◆ What is required:
Pull out of the data below the stretch of lines bounded by the one containing "924x578 pixels." and the one containing "This screenshot has width=644, height=347.", both bounds included, unchanged.

(Collected data)
☆ ☆ ☆ ☆ ☆

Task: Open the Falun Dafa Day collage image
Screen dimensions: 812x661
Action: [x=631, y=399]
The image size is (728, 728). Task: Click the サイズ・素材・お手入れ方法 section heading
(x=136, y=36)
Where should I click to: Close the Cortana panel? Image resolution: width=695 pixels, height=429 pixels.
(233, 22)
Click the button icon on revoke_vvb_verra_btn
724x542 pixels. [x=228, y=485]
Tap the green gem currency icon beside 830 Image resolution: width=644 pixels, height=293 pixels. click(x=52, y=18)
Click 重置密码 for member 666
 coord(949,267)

☆ ☆ ☆ ☆ ☆

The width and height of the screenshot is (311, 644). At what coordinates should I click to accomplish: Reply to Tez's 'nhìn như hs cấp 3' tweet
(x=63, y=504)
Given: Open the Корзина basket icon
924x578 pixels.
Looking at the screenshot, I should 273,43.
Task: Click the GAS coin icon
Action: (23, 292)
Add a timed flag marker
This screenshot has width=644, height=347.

☆ ☆ ☆ ☆ ☆

◆ Output below:
924x578 pixels.
Looking at the screenshot, I should 273,43.
Task: Click the GAS coin icon
Action: (23, 292)
Add a timed flag marker
This screenshot has width=644, height=347.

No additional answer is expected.